Smith told BBC WM: "We know we have to recruit well to compete next season. That's massively the key.
"But the coaching side is important too. I want to continue to play football in a manner where where we're trying to win every game.
"That's the way you have to be. That's the way we'll approach it.
"It's an unbelievable accomplishment from myself and my staff from where we were three months ago, but the planning starts now.
"In fact, it started after the Millwall game [in April], when we first knew we had made the play-offs. And, if I'm being honest, we've been jigging things around and talking about what we might or might not do from the moment we came in."

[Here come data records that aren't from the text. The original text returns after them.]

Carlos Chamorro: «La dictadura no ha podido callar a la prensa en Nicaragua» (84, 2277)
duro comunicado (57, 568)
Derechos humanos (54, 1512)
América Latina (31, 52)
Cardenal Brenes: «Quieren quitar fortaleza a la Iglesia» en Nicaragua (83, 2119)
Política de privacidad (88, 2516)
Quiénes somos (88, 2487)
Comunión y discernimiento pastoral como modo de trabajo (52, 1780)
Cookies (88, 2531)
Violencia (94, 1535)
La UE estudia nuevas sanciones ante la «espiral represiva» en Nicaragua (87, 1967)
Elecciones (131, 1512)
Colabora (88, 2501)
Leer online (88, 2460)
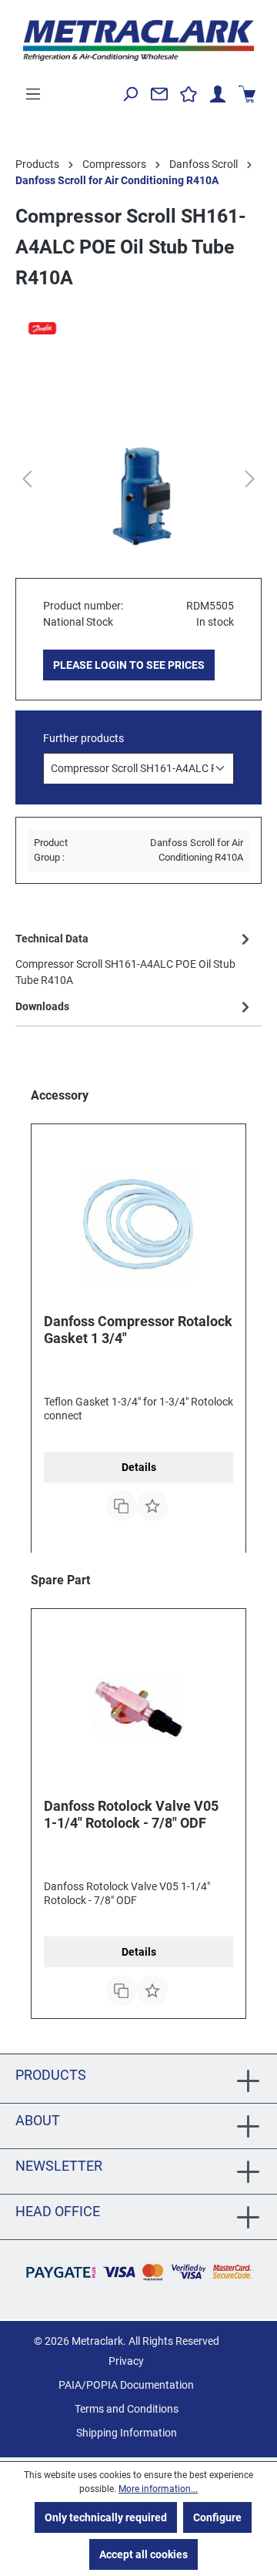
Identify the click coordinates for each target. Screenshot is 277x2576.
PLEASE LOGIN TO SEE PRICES (129, 665)
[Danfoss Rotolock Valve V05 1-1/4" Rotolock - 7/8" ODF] (138, 1709)
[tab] (134, 958)
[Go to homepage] (138, 40)
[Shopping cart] (247, 94)
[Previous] (26, 479)
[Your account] (217, 94)
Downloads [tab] (42, 1006)
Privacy (126, 2361)
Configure (217, 2517)
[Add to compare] (121, 1505)
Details (139, 1467)
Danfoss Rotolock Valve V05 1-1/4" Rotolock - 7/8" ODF (131, 1814)
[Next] (250, 479)
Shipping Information (126, 2433)
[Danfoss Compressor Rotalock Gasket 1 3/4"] (138, 1224)
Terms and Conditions (127, 2409)
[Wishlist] (188, 94)
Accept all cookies (143, 2554)
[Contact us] (159, 94)
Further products (83, 738)
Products (50, 2075)
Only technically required (106, 2517)
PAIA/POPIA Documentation (126, 2385)
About (37, 2120)
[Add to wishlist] (152, 1505)
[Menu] (33, 94)
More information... (158, 2489)
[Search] (130, 94)
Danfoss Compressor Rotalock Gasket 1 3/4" (138, 1329)
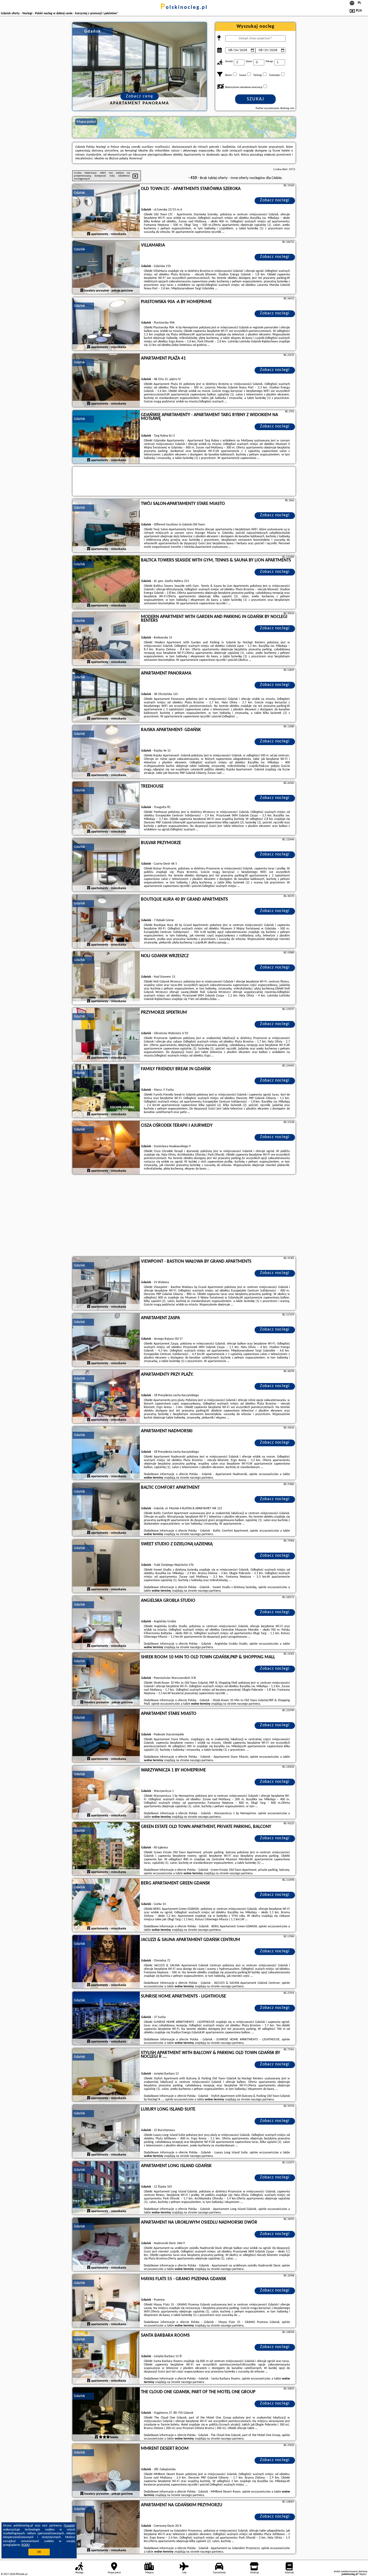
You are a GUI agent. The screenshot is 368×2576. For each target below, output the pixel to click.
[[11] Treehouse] (106, 809)
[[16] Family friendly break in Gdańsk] (106, 1091)
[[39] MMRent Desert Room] (106, 2471)
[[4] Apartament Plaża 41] (106, 381)
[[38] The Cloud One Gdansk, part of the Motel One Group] (106, 2414)
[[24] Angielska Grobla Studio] (106, 1623)
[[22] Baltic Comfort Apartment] (106, 1510)
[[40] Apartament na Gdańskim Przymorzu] (106, 2527)
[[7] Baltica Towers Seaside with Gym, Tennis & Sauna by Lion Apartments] (106, 582)
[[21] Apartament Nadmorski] (106, 1453)
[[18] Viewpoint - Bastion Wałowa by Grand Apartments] (106, 1284)
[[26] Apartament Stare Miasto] (106, 1736)
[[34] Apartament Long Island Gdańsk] (106, 2188)
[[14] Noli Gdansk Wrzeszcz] (106, 978)
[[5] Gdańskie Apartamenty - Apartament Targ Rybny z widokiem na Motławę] (106, 437)
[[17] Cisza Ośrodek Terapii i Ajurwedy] (106, 1148)
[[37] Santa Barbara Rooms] (106, 2358)
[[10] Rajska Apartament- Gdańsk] (106, 752)
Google (69, 2525)
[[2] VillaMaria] (106, 267)
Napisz (362, 2574)
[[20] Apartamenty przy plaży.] (106, 1397)
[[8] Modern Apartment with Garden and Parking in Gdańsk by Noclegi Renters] (106, 639)
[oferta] (88, 234)
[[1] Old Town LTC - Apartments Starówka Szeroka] (106, 211)
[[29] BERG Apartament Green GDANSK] (106, 1905)
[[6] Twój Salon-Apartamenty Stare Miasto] (106, 526)
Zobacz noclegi (275, 200)
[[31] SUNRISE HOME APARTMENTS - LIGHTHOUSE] (106, 2018)
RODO (26, 2545)
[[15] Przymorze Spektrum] (106, 1035)
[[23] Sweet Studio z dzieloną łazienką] (106, 1566)
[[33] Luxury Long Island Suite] (106, 2132)
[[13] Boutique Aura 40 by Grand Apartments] (106, 922)
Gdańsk (79, 193)
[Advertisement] (184, 1216)
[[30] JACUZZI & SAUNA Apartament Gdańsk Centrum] (106, 1962)
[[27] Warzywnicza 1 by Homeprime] (106, 1792)
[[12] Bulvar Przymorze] (106, 865)
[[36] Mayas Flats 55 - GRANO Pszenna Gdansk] (106, 2301)
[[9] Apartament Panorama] (106, 695)
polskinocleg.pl (184, 7)
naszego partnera (201, 1477)
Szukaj (255, 99)
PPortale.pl (21, 2574)
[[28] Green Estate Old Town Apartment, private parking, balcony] (106, 1849)
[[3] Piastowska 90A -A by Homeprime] (106, 324)
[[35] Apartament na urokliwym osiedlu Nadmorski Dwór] (106, 2245)
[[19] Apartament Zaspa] (106, 1340)
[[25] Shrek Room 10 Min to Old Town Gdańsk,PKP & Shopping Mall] (106, 1679)
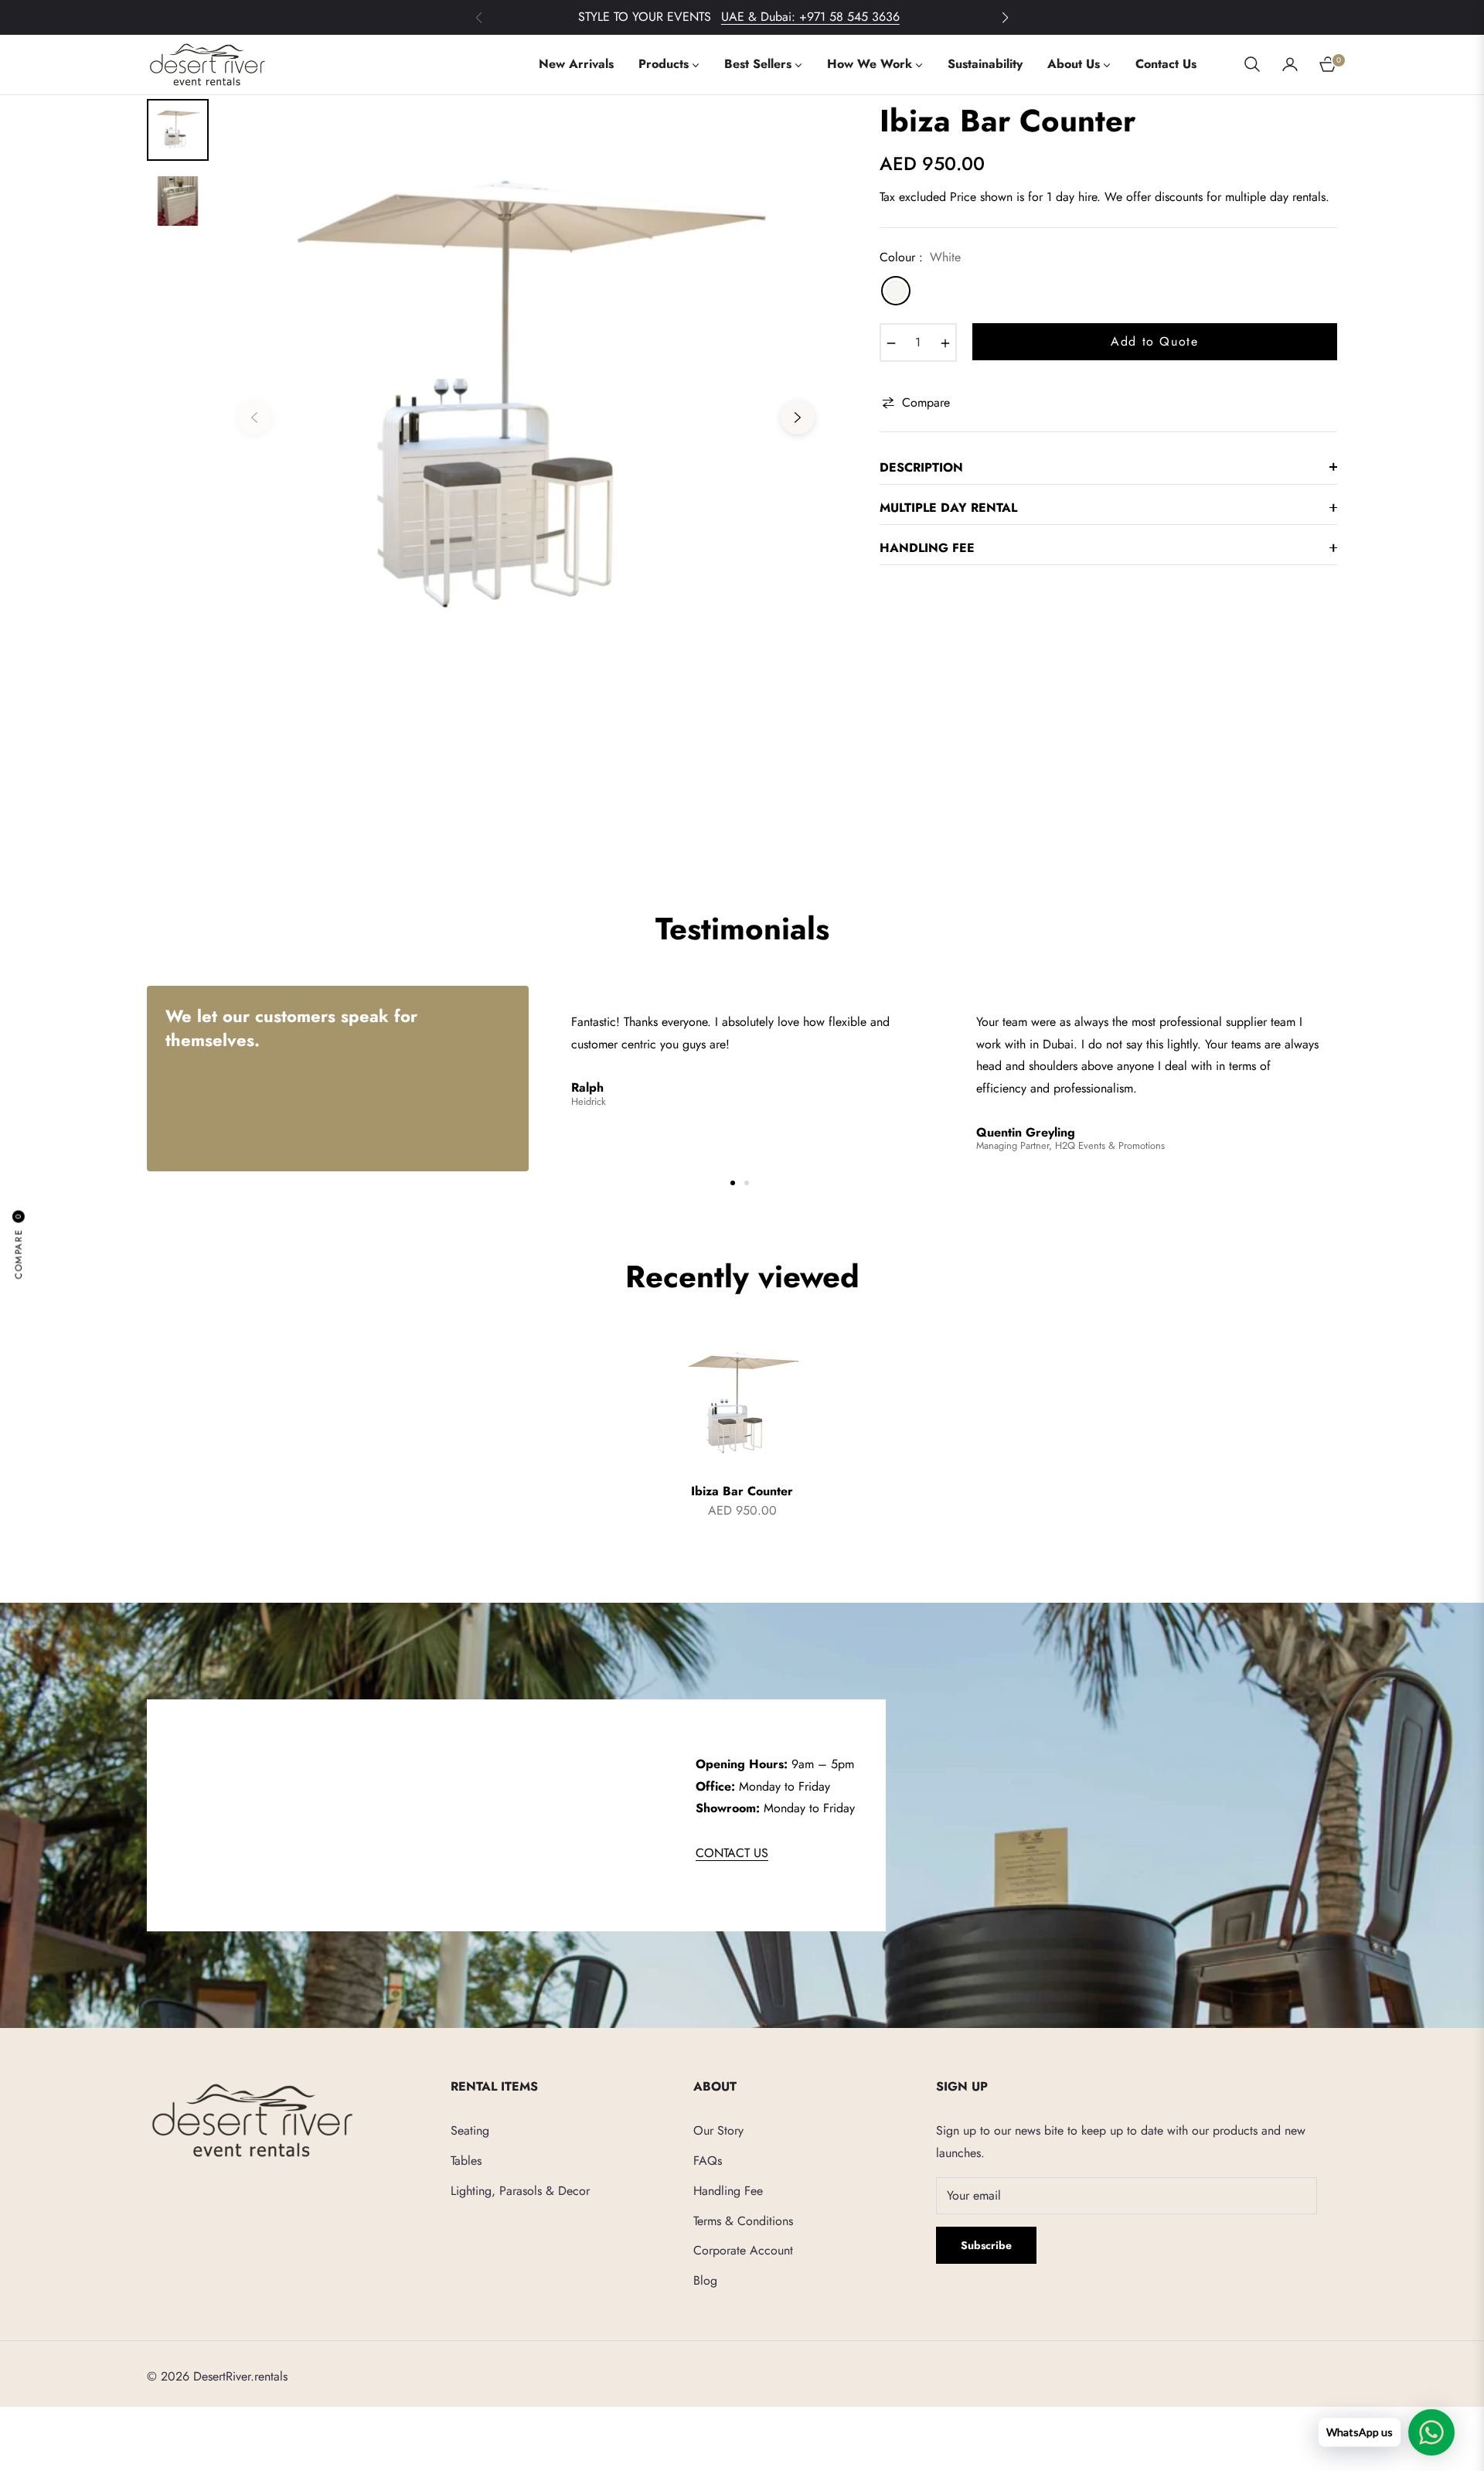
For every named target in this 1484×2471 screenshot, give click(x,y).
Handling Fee (728, 2191)
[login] (1290, 64)
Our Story (718, 2130)
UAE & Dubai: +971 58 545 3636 (810, 17)
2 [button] (746, 1183)
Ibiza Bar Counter (742, 1492)
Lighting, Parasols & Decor (520, 2191)
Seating (470, 2130)
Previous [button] (254, 417)
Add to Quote (1154, 341)
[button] (1005, 18)
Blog (705, 2280)
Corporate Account (743, 2250)
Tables (466, 2160)
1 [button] (732, 1183)
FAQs (707, 2160)
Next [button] (798, 417)
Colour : (920, 257)
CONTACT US (732, 1853)
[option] (526, 406)
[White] (896, 291)
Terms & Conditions (743, 2221)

Villa are now playing catch-up
After winning promotion via the play-offs at Wembley more than three weeks after the regular Championship ended, Smith knows he is already almost a month behind in his preparations for next season compared to the two automatically promoted clubs - Daniel Farke's Norwich City and Chris Wilder's Sheffield United.
"We're now looking to catch up with all the other teams who have got a head start on us," Smith, 48, said.
"I saw Chris Wilder on the pitch at Wembley and said to him he's been doing it for four weeks already. The play-offs seem such a long time after the end of the season.
"We've got eight contracts up that we've got to deal with and other players to bring in.
"It's such a tough Premier League, we know that. But I've got a good working relationship with [chief executive] Christian Purslow and our sporting director Jesus Suso [Garcia Pitarch].
"He's done it at Atletico Madrid and Valencia. Suso's very good at his experiences at his job, and he's got his team working on it."
Will Villa's five loan men stay?
Villa now have decisions to make on the seven players they now have out of contract this summer; play-off semi-final penalty shoot-out hero Jed Steer, fellow goalkeeper Mark Bunn, defenders Tommy Elphick and Alan Hutton, midfielders Mile Jedinak and Glenn Whelan plus winger Andre Green.
And they also have to talk about the future of the five loan players who all ended the season lapping the pitch at Wembley and milking the adulation; top scorer Tammy Abraham (Chelsea), winger Anwar El Ghazi (Lille) and defenders Axel Tuanzebe (Manchester United), Kortney Hause (Wolves) and Tyrone Mings (Bournemouth).
"We have options with El Ghazi and with Kortney Hause and we have a matching option with Tyrone Mings," said Smith.
Abraham and Tuanzebe are both due to return to their respective clubs, and Smith is keeping his intentions private.
"Whether I'd like to keep them or not is a conversation I need to have with their respective clubs," he said. "But they've been fantastic servants.
"The loan signings we have are also good people. As well as bringing in good players, we have to bring in good people with good character and personalities. That's what unifies a team and gets that togetherness."
No better place to be than at Villa
After Tottenham Hotspur's open pursuit of Jack Grealish last season, Smith is also not at all worried that he might lose any of his star players - especially not his captain.
"There will be suitors," he said. "But there'll be no better place for them than to be in the Premier League than at Aston Villa.
"You could see from Jack's celebrations on the pitch at Wembley that he'll still be here. And super John McGinn as well."
Grealish's post-match celebrations at Wembley were those of a genuine Villa fan living the dream of playing for his boyhood and Smith, who himself proudly wore claret and blue as a boy, clearly still gets the same buzz.
"I had a moment on that pitch," he admits. "I could see myself there from that day at Wembley in 1994 when we beat [Manchester] United in the League Cup final.
"I did let myself go a bit with 'Hi Ho Aston Villa'. And I said to Richard O'Kelly that when I went to bed on Monday night I was still singing 'Sweet Caroline'. I couldn't get it out of my head."